A student is hitting a metal plate with a hammer while another is looking at a computer screen in a nearby tent. What (on earth) is happening here? ‘We’re studying the earth’s interior,’ PhD and geophysicist Myrna Staring says.

Even as a small child Staring was fascinated by the earth and what was going on inside it. ‘I collected all kinds of rocks and wanted to know about things like earthquakes and volcanos. And when I discovered that there were ways to actually look inside the earth I was sold.’  

Staring uses the hammer and the metal plate to make a digital image of  the subsurface.   But the picture appearing on the screen is not always a true one.

Using sound to produce an image

‘In order to produce a digital image you send a sound signal into the subsurface, which we’re doing with a metal plate and a hammer.  We hope that the signal encounters a layer on the way in and then bounces straight back. Meanwhile, a geophone recording the signal’s progress ascertains the time it takes for it to resurface. This will give Staring the depth of the layer.

‘But it’s not as straightforward as that. The earth has many layers and the signal can bounce back and forth between any number of them before returning to the surface.’ All these layers are made up of different types of soil and rock. If the signal suddenly hits a different type of material it may be that part of the signal is reflected several times before resurfacing.

Picture perfect?

‘We can tell if a signal has bounced straight back because multiple reflections will cause a time delay,’ Staring explains.

The problem with this method is that it assumes the signal is reflected only once by each layer. If it is reflected more often, the signal will take longer to resurface which, according to the method, effectively places the origin of the reflection deeper down.
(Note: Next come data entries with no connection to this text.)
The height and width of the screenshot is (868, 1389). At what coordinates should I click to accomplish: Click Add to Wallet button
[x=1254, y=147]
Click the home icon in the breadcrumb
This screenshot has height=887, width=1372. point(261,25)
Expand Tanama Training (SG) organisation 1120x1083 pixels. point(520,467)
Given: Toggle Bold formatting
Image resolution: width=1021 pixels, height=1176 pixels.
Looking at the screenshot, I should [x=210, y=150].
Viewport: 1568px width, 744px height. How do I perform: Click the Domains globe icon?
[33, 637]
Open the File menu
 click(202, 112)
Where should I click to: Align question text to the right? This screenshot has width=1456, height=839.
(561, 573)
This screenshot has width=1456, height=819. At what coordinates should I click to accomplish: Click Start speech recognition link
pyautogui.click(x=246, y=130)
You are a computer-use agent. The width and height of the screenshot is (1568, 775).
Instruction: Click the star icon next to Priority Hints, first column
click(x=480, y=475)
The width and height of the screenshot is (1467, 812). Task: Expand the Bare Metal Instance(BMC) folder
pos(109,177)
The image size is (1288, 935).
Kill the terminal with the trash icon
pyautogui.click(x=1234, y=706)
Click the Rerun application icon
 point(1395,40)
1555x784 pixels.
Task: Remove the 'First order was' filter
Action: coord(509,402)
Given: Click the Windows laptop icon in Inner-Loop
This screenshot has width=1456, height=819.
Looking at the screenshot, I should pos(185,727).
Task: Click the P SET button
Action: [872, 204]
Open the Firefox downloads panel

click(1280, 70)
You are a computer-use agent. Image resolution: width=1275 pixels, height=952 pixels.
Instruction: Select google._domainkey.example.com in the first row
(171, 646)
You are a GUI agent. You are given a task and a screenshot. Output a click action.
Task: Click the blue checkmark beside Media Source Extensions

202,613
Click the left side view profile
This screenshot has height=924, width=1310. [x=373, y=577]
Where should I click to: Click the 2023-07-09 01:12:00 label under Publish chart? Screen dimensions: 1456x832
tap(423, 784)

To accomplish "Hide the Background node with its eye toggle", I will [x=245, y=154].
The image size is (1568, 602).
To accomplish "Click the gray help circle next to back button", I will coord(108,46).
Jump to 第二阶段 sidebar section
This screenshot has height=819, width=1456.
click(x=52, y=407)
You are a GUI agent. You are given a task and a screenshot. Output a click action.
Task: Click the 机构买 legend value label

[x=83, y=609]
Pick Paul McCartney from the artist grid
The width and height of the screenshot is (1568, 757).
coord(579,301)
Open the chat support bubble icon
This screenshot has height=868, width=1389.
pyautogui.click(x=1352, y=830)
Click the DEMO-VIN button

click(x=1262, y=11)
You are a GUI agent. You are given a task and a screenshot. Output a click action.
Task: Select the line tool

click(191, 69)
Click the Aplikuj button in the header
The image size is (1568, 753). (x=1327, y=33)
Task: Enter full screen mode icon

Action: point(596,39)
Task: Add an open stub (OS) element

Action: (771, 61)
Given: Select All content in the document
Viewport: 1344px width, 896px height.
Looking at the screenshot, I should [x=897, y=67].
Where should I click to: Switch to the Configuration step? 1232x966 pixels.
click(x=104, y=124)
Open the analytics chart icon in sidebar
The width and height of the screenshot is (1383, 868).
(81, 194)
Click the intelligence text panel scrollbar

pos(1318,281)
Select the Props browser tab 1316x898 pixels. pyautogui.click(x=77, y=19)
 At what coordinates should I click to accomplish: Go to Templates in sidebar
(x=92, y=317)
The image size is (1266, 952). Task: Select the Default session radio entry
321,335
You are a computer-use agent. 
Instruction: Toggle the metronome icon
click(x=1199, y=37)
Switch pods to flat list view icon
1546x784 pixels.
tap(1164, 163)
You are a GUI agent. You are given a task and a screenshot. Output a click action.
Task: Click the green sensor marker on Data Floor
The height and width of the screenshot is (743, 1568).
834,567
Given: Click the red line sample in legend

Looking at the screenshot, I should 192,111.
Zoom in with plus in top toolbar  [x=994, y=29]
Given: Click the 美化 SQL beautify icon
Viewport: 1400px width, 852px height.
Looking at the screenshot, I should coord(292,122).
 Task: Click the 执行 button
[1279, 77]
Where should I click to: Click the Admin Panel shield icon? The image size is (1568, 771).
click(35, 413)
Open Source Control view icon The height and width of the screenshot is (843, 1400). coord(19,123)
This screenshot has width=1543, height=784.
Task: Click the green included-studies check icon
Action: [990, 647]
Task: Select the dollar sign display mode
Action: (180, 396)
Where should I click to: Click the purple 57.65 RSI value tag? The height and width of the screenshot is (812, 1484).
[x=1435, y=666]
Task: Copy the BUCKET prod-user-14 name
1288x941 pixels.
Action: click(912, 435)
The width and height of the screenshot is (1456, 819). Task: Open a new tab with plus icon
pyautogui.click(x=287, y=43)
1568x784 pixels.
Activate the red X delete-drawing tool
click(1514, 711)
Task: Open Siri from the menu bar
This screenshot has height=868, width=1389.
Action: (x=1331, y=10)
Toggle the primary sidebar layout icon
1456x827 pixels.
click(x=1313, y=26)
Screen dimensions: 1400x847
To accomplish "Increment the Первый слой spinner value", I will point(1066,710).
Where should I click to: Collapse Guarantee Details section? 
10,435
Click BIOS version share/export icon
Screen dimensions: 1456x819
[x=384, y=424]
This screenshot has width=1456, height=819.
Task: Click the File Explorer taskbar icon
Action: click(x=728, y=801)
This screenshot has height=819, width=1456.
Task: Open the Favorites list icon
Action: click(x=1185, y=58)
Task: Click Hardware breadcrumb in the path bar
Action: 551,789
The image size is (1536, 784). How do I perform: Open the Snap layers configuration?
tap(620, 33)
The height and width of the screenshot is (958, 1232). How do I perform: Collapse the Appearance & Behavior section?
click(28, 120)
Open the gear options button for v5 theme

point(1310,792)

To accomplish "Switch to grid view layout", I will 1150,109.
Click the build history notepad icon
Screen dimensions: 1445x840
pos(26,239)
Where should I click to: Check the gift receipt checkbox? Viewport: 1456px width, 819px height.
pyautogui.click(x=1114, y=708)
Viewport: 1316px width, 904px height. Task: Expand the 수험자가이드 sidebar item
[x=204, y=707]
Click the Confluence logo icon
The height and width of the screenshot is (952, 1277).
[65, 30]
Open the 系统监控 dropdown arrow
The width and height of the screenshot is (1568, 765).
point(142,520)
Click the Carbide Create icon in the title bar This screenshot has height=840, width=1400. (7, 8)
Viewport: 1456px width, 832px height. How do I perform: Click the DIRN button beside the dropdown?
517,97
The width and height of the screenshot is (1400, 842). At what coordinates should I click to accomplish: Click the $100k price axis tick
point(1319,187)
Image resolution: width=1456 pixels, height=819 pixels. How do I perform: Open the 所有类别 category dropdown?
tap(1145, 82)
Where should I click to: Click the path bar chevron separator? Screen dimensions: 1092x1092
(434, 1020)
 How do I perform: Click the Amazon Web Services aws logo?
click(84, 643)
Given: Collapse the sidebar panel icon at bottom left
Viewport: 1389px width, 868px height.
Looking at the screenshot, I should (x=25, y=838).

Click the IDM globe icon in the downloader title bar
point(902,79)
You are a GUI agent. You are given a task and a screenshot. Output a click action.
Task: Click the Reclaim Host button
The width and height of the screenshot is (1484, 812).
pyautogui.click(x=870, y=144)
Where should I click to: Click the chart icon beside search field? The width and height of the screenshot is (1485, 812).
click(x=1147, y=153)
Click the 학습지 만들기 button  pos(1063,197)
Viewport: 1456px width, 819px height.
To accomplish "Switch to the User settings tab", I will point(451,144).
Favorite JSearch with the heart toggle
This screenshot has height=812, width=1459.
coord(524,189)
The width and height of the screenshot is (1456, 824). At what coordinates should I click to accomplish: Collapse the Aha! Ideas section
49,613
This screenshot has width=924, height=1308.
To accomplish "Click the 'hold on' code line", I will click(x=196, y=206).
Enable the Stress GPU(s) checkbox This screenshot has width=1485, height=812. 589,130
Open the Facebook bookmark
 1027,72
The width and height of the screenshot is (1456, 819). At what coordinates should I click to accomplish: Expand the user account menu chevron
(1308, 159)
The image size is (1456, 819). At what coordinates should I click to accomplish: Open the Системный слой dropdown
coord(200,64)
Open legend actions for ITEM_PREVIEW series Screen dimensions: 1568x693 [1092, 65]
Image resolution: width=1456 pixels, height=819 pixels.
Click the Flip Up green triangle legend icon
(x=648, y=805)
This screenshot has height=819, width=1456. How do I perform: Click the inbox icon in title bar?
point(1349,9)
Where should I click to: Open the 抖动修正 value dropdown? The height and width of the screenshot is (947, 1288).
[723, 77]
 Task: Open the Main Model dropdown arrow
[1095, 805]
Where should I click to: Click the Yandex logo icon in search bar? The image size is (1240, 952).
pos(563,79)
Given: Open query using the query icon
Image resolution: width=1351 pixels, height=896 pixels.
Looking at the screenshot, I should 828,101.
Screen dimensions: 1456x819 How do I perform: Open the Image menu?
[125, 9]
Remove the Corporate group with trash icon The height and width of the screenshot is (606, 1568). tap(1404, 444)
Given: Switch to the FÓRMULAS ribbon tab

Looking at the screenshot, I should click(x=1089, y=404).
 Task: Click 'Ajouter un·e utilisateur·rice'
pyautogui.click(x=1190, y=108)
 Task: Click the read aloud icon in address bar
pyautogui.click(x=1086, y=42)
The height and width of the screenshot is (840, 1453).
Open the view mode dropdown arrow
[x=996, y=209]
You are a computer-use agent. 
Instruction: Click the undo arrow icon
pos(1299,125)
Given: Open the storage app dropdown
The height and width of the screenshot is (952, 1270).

This results in a flawed image. ‘We don’t know what the real situation is and, more importantly, we don’t know what the incorrect image is hiding.’

The Marchenko method 

The Marchenko method, which Staring is currently researching, could change this. ‘It’s a method built on the premise that the signal itself will give you all the data you need. By using a lot of mathematical computations and the physical data of the sound waves you can predict which part of the signal bounced back immediately and which part bounced off various layers before resurfacing.’ This information enables Staring to correct the initial image.

The ‘before and after’ images are strikingly different. ‘With the Marchenko method all that lies hidden is suddenly revealed. Very often the interpretation of what is happening in a certain area  changes completely.’ And that knowledge can save a lot of money and avoid unnecessary risks when there is underground construction work to be done.

‘I am going to be involved in the building of a number of new solar farms soon. The forces that are generated there are huge and you need to be sure no subsidence will occur. My job is to provide a reliable picture of the subsoil so the turbines will be placed in secure spots and can be monitored afterwards.’